▶ ACTIVITY: Pick every line with "agent" from the material below.
EXERCISE INPUT section start
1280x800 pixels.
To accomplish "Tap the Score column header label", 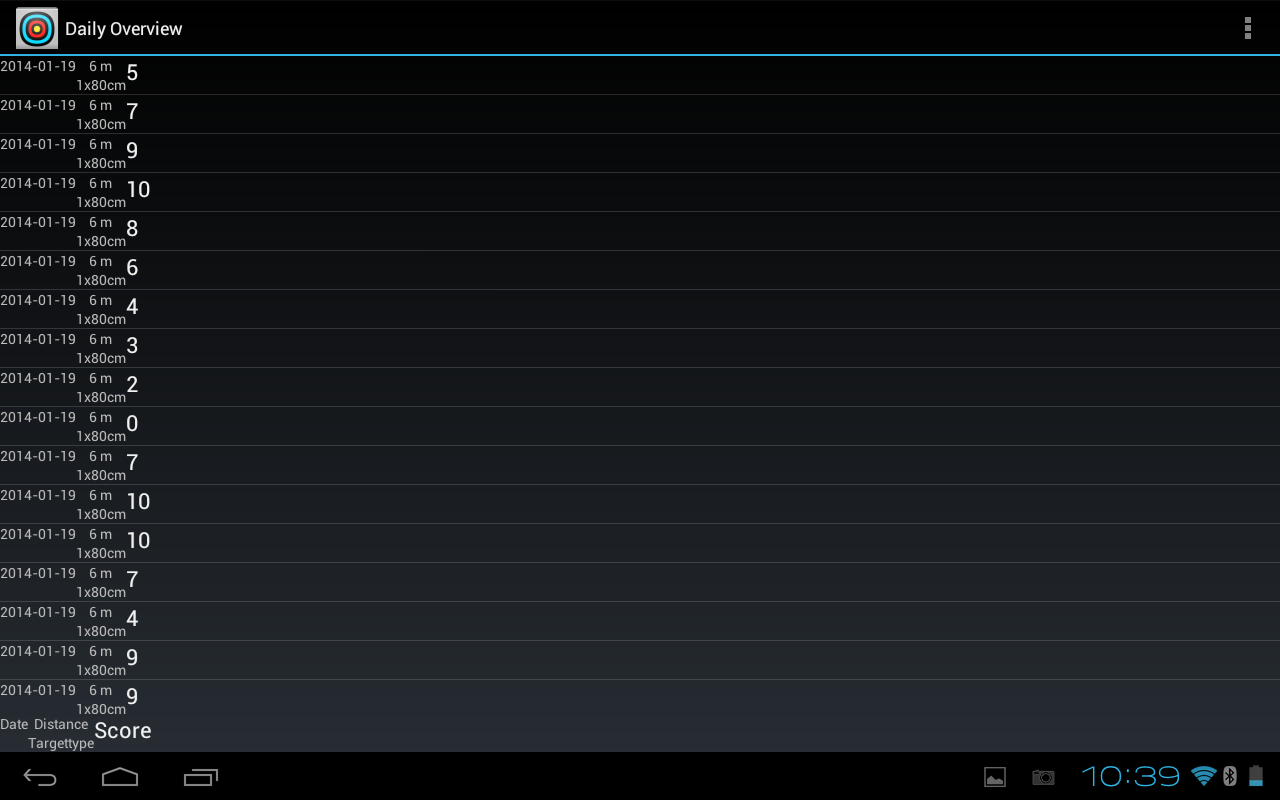I will pyautogui.click(x=123, y=731).
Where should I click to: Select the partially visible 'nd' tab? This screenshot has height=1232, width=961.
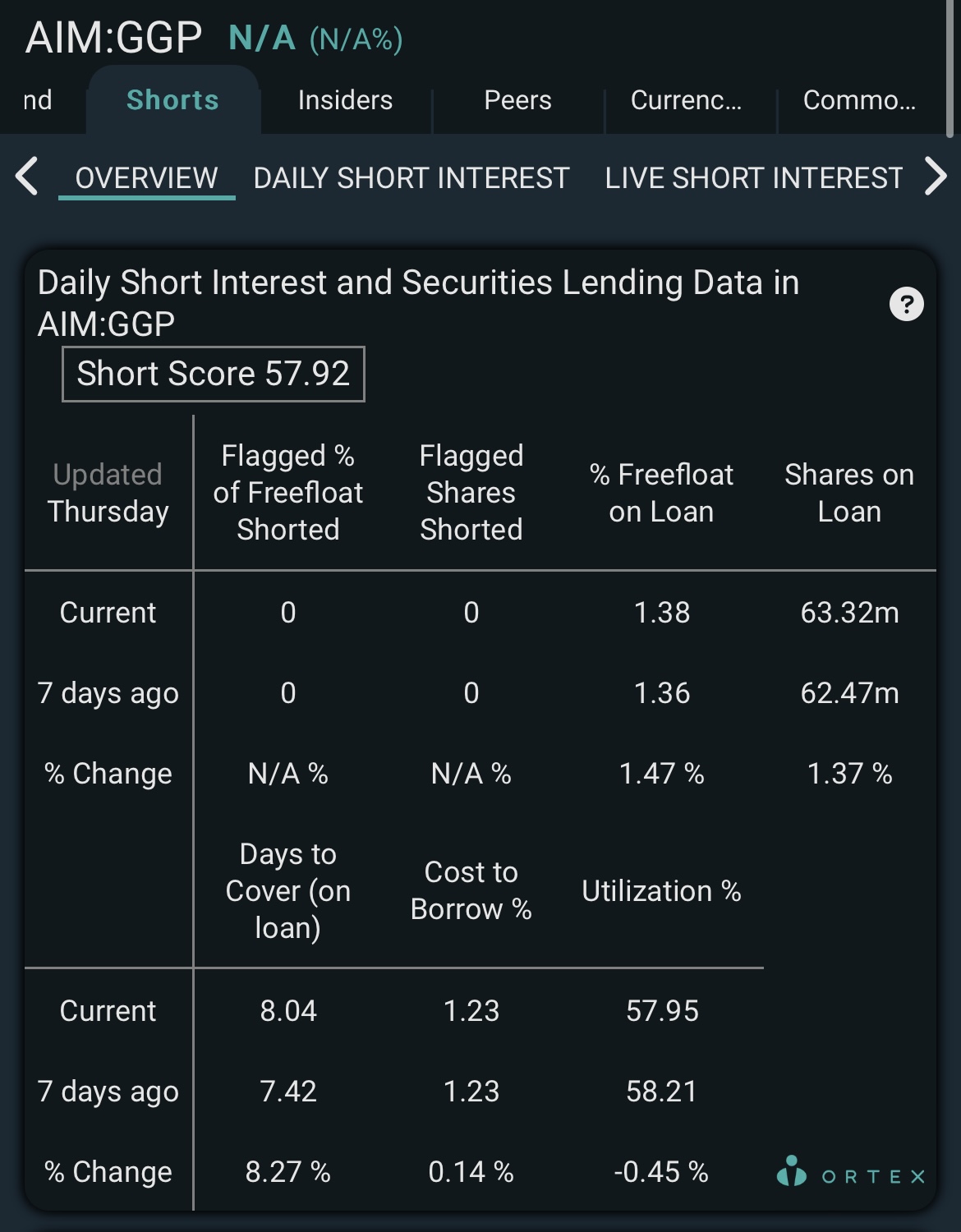pos(38,100)
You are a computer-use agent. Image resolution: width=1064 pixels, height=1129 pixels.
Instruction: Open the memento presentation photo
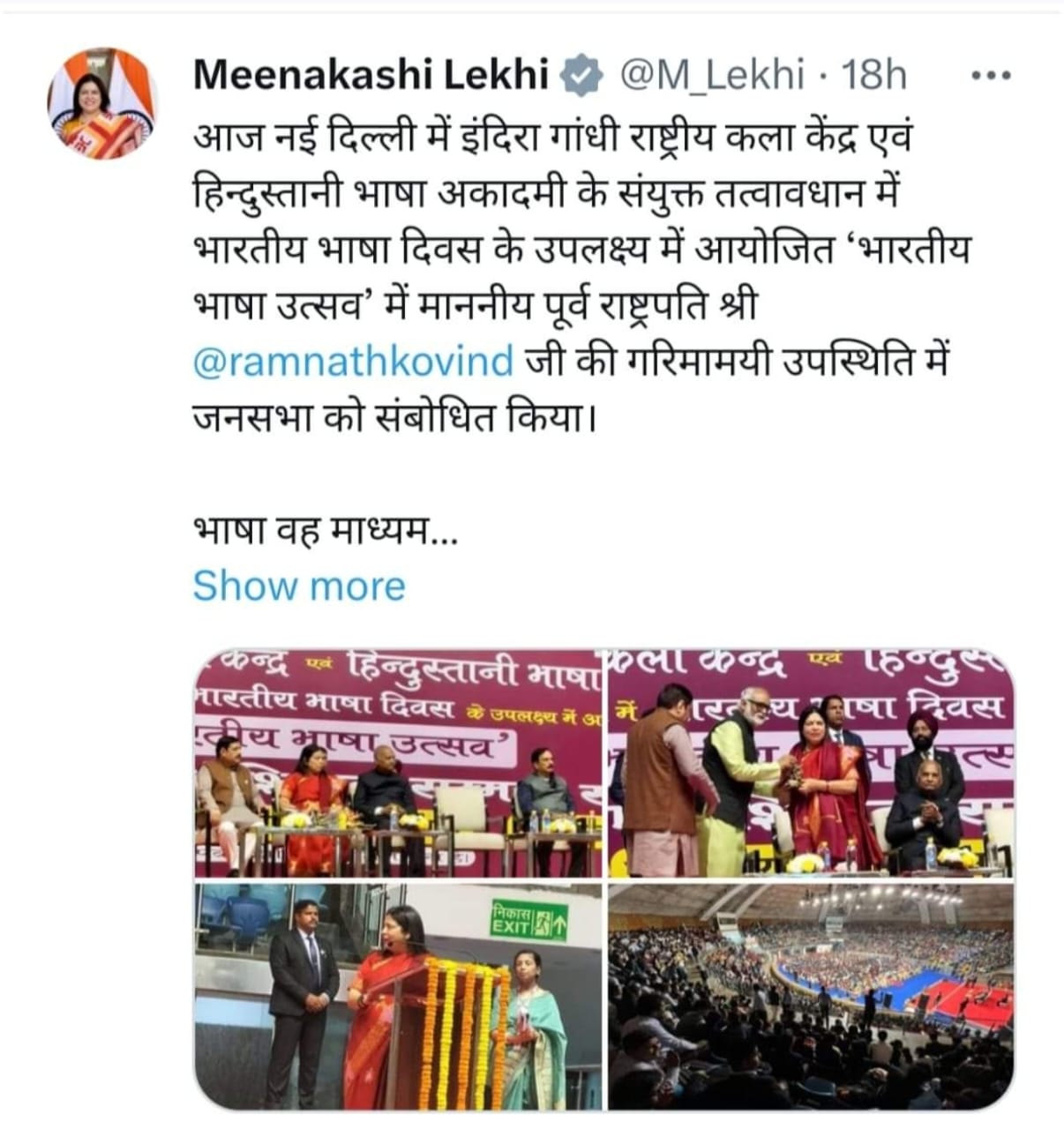pyautogui.click(x=811, y=764)
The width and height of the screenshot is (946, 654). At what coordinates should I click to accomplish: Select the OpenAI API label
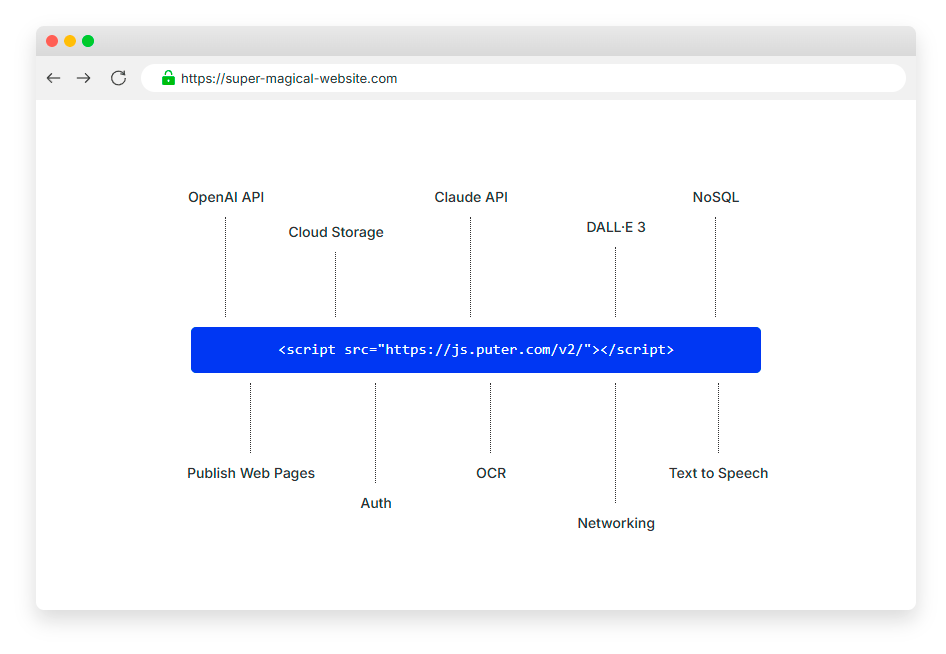[x=226, y=197]
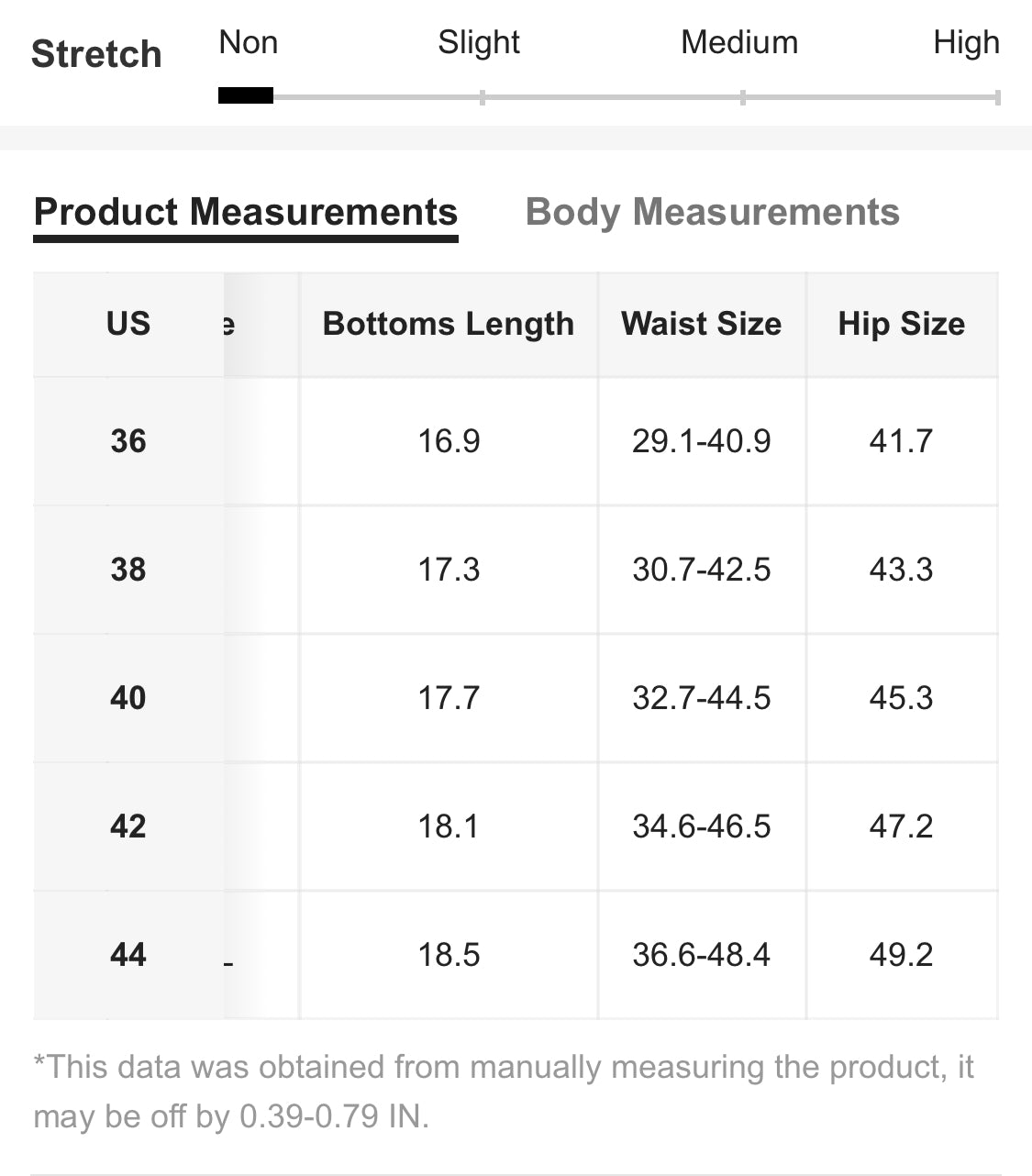Switch to Body Measurements tab
This screenshot has width=1032, height=1176.
point(712,212)
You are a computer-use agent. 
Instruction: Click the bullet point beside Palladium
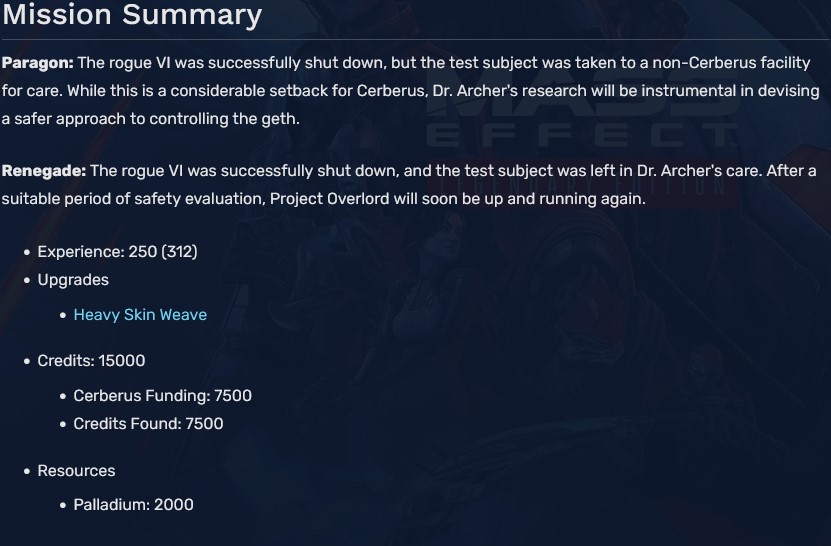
EXERCISE INPUT section end
▶ SOLUTION TO THIS PROBLEM:
You are a computer-use agent. Image resolution: width=1064 pixels, height=1129 pixels.
You are a computer-use agent. 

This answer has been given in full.